In the meantime, the
toxins bake in the sun and blow in the wind. The pollution keeps
flowing into Chilpancingo, from Metales and from some of the other
130 factories, known as maquiladoras, in the huge industrial park
where it sits. It hasn't
rained in Chilpancingo for nearly two months, but dirty water still
runs down the middle of Aguilar's street. It starts in a gaping
drainage pipe emerging just beneath the industrial park that emits a
milky white substance made of who knows what that flows
downhill to Aguilar's neighborhood.
Factories
there are required by law to treat their own hazardous waste, but
state environmental officials say many still dump illegally.
People
like Aguilar's kids. Lupita is 4 and Ivan is 6. They ride scooters in
their living room and watch "Monsters Inc." and “Rugrats”
for hours on end. Aguilar thinks it's safer for them to be inside
even though her lead testing kits have turned up elevated levels
of the toxin on her dishes and on the sill of her kitchen window.
Outside,
the fruit trees and grass that her mother planted 20 years ago have
all died.
Just
before Christmas, 20 Chilpancingo children under the age of 6 were
tested for lead. Officials from the Environmental Health Coalition, a
San Diego based organization, said that all the results showed
significant and potentially dangerous levels of lead in their
bloodstreams.
Lupita's
blood had the highest level, 9 micrograms of lead per deciliter, just
under the level of 10 micrograms per deciliter, classified as
elevated for children by the U.S. Centers for Disease Control and
Prevention.
Lead,
especially in children, can damage organs and severely retard mental
development, and studies suggest it may cause cancer and birth
defects.
Lupita's hair slips
out by the brush full every day, and she has suffered
spontaneous bleeding in her nose and throat for the past couple of
years. It got so bad in November that Aguilar and her husband slept
with Lupita, out of fear that she might drown in her own blood.

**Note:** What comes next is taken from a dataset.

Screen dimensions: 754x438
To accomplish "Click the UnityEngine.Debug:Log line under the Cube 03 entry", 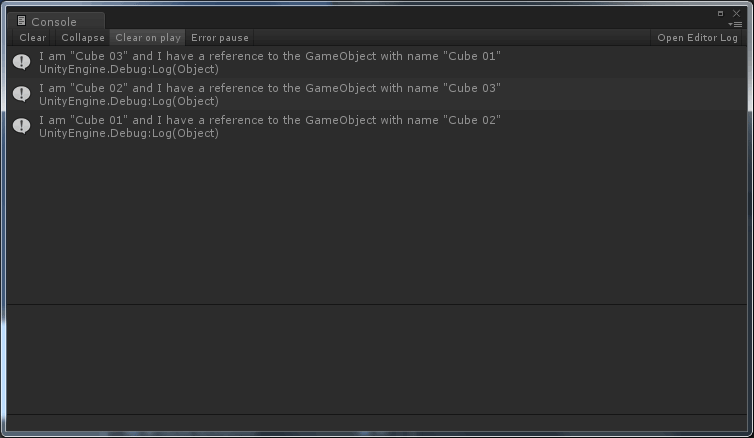I will pyautogui.click(x=129, y=69).
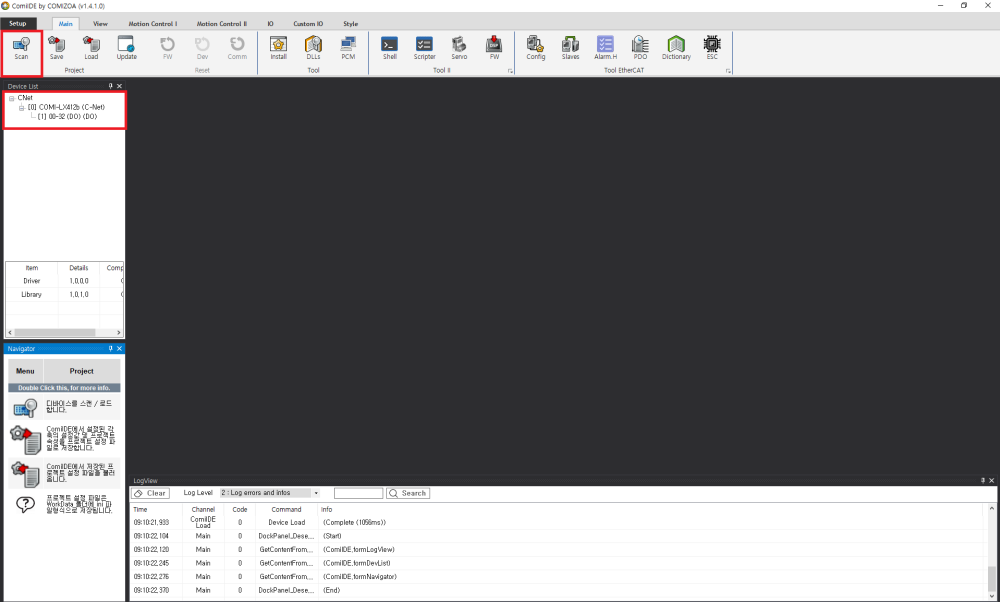Open the EtherCAT Dictionary tool
Image resolution: width=1000 pixels, height=602 pixels.
pyautogui.click(x=676, y=46)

Aguilar says they did not know what was causing her problems. Then
her lead test came back positive.
Wenceslao
Martinez, a physician, runs a health clinic a few blocks from
Aguilar's house. He says he constantly sees patients with suspicious
diseases, from chronic rashes to cancers to fatal birth defects. "For
a colonia of only 10,000 people, what we see here is very strange,"

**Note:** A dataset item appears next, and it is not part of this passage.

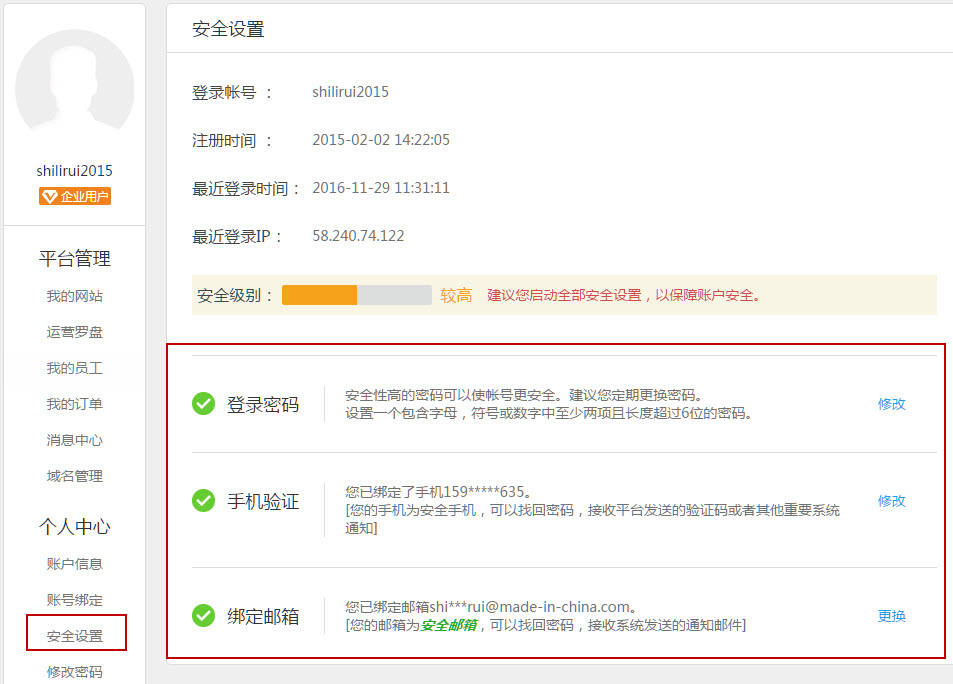
Task: Open 消息中心 from the sidebar
Action: [x=75, y=440]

he said. "There is definitely a link to the maquiladoras. But
it's hard to prove. So who gets the blame? Nobody."
He
treated Margarita Jaimes’ 3-year old son,
Serafin Vidrio,
who turned up one day last July with swelling in his neck and eyes.

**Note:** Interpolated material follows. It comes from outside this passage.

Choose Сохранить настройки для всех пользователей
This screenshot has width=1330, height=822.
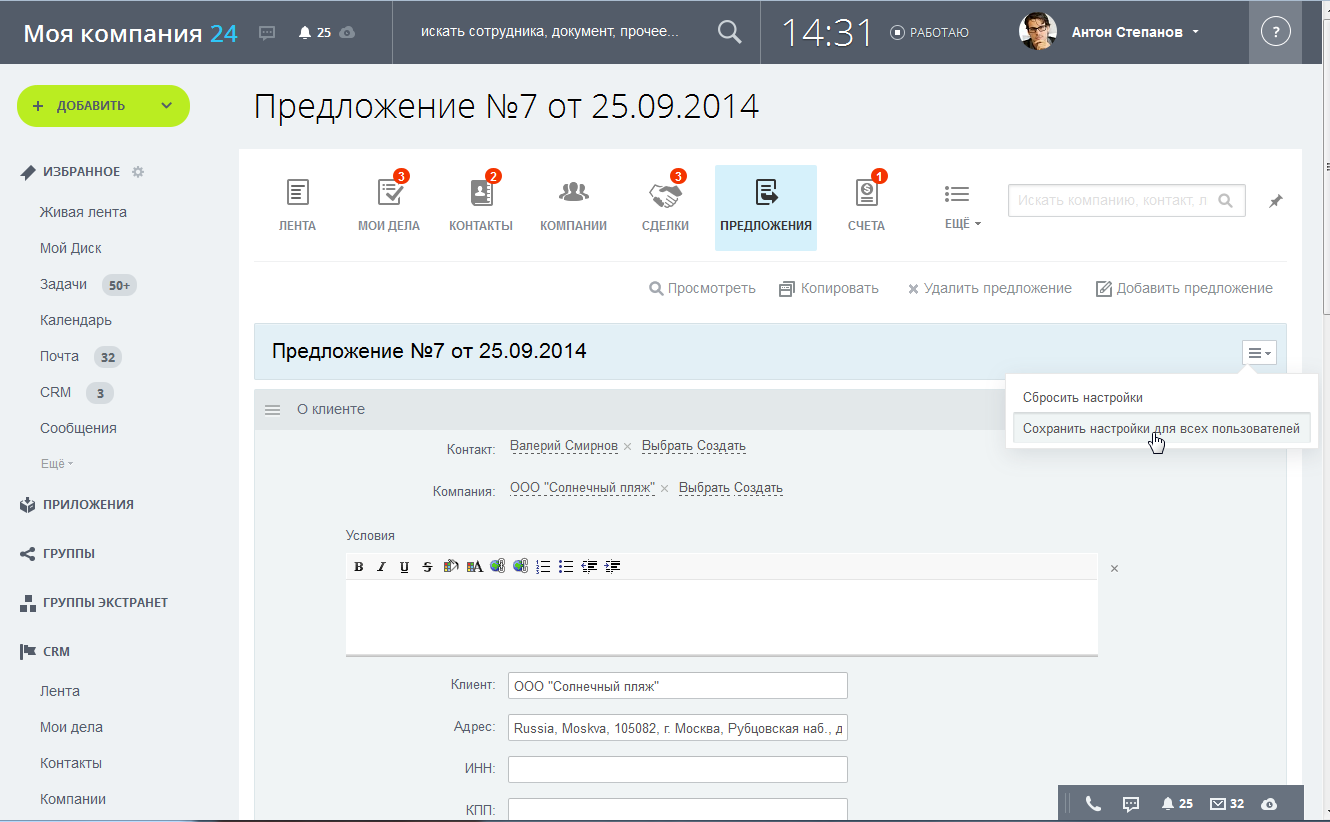[x=1160, y=429]

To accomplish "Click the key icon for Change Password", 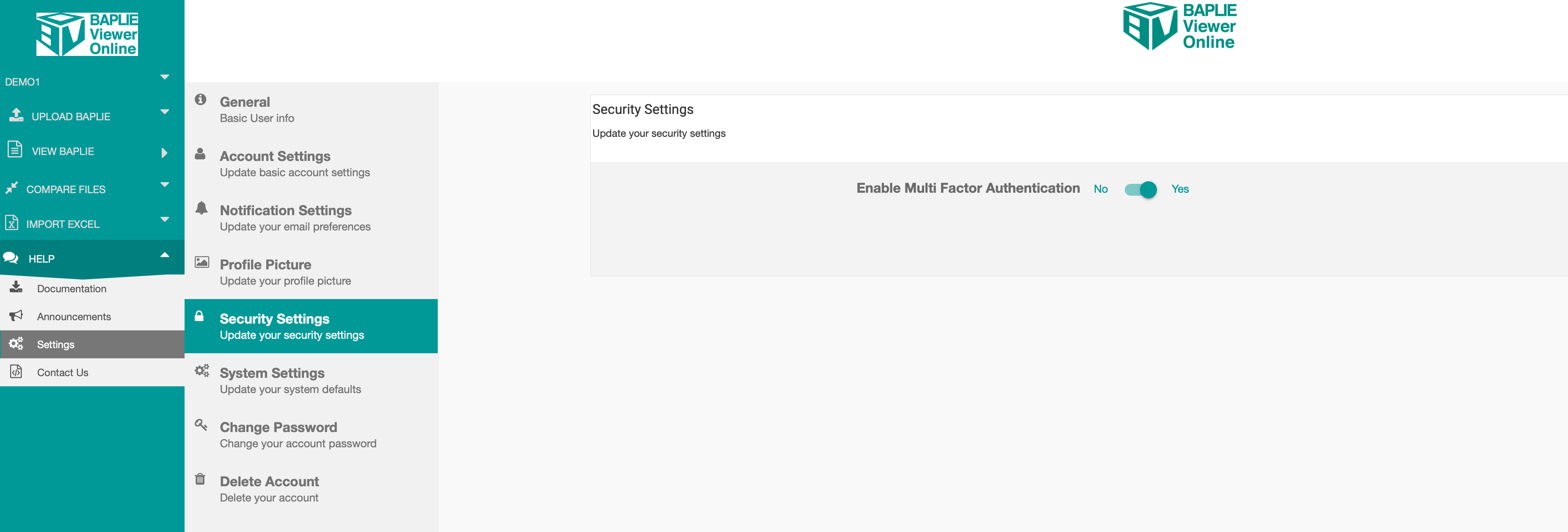I will point(201,425).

He was diagnosed with acute leukemia on Aug. 6. He died Aug. 24.
Jaimes,
like the others, is frustrated no one has spent the money to study
whether the illnesses around these factories are linked to the toxins
they have dumped. As she talks, her daughter, Eva Paulette, 6, sits
on her lap. Eva
Paulette has been having nosebleeds. Her hair is
falling out in clumps. The doctors cannot explain it.
Carmen
Garcia used to walk to work every day past Aguilar's house, past the
open piles of sludge at Metales to a factory where she assembled
stereo speakers. When she became pregnant two years ago, she knew her
factory was not the best environment, because in the previous two
years three of her co workers had delivered stillborn babies.
Then on
Nov. 3, 2000 Carmen delivered Miguel Angel, who
suffered from
anencephaly, a fatal defect in which babies are born with, little or
no brain or skull. Miguel Angel's empty skull was open wide like a
tulip. He survived for two
months.
"It's like a trap
here," Carmen said. She's pregnant again. "I'm so scared."